* _What to do_
Restate word for word the lines of the records below, starting at the line that contains "Medjugorje: Las Perlas" and ending at the line that contains "WordPress如何实现自定类型分类法投稿？ (59, 1002)", with both of those lines included and nothing else.

* _Source data_
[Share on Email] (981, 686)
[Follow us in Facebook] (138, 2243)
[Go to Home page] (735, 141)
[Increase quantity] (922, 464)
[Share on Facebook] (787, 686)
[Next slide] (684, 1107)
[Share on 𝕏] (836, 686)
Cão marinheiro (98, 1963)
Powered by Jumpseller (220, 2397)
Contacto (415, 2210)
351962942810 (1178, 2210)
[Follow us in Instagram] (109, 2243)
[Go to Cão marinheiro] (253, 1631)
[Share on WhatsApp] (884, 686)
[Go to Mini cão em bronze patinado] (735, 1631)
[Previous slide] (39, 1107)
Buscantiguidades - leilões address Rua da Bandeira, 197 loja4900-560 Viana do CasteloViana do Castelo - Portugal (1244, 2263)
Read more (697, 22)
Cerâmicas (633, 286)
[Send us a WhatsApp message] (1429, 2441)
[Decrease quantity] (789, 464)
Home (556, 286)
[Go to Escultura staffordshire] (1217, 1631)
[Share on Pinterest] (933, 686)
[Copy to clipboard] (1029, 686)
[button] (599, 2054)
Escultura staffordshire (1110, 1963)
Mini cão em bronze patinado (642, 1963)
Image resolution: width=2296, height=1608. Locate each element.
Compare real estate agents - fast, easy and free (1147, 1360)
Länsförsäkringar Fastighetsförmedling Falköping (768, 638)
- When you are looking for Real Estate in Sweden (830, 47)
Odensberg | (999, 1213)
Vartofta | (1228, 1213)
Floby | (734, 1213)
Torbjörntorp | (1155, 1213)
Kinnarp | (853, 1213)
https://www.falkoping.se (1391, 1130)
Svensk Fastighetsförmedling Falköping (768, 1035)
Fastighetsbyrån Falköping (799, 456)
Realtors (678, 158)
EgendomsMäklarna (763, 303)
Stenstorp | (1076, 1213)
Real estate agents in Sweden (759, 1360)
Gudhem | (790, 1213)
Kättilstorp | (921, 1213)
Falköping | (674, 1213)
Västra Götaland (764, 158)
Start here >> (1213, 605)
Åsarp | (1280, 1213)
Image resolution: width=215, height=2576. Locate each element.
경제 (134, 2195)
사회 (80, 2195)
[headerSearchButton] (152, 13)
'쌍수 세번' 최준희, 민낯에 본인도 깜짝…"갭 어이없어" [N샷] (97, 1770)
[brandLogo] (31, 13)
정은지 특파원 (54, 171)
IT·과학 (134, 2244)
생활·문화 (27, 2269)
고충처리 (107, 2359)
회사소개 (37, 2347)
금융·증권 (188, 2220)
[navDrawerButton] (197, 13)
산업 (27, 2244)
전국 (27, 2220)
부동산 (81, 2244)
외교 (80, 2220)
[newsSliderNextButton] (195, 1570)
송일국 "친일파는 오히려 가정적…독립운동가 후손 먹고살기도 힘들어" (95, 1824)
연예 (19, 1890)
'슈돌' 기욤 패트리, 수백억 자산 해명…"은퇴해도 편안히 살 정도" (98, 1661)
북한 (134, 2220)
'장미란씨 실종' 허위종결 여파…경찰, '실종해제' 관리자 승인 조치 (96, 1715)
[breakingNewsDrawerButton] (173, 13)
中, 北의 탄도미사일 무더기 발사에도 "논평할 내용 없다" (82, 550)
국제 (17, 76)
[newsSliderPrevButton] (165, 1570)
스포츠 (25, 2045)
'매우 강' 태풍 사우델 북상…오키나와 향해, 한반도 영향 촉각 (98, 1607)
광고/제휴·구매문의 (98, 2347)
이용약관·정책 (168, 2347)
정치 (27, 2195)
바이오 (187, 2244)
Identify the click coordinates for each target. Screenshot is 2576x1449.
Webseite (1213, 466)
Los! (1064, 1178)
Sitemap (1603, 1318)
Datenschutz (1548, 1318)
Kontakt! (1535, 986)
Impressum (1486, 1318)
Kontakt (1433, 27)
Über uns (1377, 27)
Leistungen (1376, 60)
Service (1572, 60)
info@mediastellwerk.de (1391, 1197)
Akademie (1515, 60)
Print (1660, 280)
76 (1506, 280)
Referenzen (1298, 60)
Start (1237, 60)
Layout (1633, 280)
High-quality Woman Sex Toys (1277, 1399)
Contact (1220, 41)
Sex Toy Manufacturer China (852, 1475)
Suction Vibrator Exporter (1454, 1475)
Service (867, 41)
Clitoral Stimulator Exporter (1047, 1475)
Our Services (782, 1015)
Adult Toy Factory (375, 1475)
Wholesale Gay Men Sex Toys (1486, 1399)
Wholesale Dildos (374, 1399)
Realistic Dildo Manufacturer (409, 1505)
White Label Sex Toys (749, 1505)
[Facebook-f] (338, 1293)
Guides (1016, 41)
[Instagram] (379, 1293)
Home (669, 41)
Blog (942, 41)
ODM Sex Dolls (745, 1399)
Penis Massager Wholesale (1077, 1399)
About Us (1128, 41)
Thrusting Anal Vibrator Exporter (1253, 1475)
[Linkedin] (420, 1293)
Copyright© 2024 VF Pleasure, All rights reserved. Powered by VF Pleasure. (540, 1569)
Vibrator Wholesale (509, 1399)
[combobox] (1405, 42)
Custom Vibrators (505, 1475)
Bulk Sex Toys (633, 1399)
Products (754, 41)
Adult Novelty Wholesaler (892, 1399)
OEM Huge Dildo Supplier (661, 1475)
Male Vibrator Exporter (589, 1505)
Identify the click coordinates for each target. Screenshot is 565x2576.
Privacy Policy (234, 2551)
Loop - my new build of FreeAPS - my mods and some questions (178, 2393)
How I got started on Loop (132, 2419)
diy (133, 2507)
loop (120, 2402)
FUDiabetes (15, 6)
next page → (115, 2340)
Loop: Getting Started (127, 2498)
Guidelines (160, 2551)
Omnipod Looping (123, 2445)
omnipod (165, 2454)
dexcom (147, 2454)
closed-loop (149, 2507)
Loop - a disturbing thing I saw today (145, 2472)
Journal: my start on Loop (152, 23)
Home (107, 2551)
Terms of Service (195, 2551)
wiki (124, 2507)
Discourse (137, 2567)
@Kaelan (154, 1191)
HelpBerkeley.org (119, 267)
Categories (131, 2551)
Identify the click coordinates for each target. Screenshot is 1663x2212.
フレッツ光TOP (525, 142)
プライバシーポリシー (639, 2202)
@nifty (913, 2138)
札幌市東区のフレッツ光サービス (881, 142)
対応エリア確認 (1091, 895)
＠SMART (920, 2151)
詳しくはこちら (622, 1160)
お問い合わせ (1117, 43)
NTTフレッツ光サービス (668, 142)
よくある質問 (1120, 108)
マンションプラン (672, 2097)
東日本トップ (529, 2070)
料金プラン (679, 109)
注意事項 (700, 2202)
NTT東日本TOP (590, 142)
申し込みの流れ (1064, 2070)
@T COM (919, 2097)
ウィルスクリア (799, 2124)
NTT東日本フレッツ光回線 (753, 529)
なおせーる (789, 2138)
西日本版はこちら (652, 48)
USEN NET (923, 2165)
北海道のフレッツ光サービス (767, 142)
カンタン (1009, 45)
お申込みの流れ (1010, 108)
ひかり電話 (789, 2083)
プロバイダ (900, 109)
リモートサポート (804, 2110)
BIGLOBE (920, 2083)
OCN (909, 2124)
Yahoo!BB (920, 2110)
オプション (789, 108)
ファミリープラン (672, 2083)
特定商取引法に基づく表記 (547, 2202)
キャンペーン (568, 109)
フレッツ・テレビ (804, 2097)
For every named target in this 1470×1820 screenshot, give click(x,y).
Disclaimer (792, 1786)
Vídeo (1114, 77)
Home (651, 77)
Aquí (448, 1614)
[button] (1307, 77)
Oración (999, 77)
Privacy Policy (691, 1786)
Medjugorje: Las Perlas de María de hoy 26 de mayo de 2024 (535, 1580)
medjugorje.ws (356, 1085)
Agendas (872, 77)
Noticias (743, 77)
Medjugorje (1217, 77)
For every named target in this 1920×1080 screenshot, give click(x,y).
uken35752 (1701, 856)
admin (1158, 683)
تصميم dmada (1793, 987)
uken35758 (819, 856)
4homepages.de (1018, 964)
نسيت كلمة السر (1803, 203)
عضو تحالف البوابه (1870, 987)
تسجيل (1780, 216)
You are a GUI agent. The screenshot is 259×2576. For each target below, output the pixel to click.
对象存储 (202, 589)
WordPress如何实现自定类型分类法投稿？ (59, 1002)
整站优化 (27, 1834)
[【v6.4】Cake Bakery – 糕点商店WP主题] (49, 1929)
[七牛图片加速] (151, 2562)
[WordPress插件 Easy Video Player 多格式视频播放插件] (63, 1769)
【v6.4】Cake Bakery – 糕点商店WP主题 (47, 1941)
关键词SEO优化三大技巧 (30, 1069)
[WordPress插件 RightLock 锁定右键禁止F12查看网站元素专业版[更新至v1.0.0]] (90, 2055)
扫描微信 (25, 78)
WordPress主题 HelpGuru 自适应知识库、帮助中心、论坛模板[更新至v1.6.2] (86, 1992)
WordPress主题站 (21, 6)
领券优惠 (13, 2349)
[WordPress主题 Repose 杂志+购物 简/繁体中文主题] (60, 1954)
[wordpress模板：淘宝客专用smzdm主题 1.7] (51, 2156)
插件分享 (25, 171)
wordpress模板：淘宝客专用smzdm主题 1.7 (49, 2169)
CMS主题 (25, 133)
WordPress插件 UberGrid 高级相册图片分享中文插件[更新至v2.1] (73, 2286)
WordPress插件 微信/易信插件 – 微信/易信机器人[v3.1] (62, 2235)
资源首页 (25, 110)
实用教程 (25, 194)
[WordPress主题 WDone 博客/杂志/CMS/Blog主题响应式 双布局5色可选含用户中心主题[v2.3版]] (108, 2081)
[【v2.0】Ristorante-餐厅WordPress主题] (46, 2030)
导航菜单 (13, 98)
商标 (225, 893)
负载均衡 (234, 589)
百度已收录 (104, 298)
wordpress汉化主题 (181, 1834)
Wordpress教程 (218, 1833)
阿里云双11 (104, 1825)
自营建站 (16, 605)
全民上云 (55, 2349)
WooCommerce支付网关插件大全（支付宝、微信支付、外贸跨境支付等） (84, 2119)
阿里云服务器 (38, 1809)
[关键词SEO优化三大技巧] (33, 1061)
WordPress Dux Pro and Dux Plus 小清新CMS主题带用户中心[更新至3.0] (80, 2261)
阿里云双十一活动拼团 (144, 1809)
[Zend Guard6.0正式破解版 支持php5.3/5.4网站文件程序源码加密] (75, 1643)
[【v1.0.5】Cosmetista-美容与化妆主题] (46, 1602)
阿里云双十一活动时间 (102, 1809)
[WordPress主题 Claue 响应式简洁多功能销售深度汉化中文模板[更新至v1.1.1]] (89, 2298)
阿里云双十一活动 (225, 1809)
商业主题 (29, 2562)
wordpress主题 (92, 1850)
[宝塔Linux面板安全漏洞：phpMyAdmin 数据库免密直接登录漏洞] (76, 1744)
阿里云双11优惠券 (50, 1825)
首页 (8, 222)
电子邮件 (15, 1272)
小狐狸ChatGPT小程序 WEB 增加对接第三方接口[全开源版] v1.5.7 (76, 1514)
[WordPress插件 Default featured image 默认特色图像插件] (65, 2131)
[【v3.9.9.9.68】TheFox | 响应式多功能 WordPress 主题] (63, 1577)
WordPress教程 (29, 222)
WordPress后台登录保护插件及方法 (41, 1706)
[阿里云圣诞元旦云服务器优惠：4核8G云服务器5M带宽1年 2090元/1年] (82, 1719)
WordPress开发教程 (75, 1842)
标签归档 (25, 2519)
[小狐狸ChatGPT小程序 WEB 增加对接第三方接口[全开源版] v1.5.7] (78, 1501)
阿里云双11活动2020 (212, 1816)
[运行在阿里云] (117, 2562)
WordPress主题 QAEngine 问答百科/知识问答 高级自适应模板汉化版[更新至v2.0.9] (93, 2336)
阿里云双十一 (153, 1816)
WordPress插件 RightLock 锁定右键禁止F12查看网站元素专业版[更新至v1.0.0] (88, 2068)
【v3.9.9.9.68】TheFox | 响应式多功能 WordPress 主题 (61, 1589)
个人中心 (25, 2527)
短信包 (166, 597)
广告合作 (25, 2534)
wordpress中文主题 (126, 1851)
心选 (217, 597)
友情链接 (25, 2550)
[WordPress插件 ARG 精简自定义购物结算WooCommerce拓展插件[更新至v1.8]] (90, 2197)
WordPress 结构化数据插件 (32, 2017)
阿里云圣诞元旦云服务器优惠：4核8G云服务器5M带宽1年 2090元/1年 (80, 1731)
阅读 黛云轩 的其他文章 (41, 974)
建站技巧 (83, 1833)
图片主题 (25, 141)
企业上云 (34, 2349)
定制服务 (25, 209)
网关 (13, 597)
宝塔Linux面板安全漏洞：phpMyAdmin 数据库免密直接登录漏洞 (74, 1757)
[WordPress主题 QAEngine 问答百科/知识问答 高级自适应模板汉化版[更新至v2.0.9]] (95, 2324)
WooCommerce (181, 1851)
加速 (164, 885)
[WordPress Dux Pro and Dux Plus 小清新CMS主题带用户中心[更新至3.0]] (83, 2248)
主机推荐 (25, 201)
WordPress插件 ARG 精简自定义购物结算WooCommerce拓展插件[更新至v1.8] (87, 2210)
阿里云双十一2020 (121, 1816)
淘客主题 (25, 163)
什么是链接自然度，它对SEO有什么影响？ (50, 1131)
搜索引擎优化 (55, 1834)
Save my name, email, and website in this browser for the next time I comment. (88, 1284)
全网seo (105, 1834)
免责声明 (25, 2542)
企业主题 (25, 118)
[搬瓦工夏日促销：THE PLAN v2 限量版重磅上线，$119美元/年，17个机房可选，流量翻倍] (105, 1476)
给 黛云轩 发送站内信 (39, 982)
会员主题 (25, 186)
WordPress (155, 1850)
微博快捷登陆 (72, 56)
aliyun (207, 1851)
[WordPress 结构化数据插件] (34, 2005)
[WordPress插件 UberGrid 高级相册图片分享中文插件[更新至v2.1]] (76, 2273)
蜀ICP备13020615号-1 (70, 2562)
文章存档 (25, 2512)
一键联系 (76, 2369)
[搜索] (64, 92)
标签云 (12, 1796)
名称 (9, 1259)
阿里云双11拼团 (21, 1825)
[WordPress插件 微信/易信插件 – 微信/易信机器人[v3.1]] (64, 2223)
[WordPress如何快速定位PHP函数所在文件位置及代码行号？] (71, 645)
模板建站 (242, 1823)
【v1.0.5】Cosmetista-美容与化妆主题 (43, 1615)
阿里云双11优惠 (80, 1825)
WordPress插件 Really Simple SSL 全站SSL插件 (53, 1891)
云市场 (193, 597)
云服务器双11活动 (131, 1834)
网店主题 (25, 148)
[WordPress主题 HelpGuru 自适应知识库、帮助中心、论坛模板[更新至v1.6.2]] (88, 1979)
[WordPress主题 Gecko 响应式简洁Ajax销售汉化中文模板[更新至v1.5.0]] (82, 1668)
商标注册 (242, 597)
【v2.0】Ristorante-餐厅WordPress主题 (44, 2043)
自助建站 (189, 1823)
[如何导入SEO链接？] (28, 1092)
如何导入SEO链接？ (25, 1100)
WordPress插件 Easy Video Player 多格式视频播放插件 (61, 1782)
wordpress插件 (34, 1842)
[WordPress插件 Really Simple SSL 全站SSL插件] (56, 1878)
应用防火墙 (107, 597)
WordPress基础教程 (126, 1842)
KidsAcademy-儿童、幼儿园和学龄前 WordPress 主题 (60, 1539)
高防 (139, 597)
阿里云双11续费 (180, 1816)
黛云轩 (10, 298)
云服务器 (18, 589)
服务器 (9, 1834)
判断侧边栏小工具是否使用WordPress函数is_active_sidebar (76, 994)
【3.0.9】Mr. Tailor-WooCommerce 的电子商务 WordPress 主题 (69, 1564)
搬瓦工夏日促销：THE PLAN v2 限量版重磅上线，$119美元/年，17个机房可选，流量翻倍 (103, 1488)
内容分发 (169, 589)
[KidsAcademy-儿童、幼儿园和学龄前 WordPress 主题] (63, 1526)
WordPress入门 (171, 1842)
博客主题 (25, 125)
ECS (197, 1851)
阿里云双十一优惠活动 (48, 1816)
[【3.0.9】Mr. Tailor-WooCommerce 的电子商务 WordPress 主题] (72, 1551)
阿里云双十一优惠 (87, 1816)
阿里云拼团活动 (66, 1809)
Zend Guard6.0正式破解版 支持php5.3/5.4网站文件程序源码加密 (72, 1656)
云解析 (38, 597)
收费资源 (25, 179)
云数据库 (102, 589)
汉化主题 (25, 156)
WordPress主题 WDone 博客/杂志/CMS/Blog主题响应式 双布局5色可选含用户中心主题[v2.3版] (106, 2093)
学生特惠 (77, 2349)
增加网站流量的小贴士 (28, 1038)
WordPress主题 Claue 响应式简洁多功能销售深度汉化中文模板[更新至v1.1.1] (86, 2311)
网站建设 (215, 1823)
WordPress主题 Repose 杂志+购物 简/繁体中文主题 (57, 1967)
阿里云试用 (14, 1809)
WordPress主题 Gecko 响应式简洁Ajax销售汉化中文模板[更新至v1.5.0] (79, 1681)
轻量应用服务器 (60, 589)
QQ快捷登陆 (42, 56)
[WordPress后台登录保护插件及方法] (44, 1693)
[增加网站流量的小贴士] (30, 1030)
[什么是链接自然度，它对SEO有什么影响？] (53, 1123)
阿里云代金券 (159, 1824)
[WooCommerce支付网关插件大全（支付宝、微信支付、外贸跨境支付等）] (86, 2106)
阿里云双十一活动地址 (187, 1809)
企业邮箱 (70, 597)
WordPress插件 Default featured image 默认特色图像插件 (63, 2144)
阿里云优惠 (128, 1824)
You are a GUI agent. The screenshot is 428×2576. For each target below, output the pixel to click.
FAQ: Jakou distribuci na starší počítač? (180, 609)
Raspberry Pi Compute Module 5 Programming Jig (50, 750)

* _Answer for the task_
Medjugorje: Las Perlas de María de hoy 26 de mayo de 2024 (535, 1580)
medjugorje.ws (356, 1085)
Agendas (872, 77)
Noticias (743, 77)
Medjugorje (1217, 77)
For every named target in this 1920×1080 screenshot, give click(x,y).
uken35752 (1701, 856)
admin (1158, 683)
تصميم dmada (1793, 987)
uken35758 (819, 856)
4homepages.de (1018, 964)
نسيت كلمة السر (1803, 203)
عضو تحالف البوابه (1870, 987)
تسجيل (1780, 216)
You are a GUI agent. The screenshot is 259×2576. For each target below, output the pixel to click.
对象存储 (202, 589)
WordPress如何实现自定类型分类法投稿？ (59, 1002)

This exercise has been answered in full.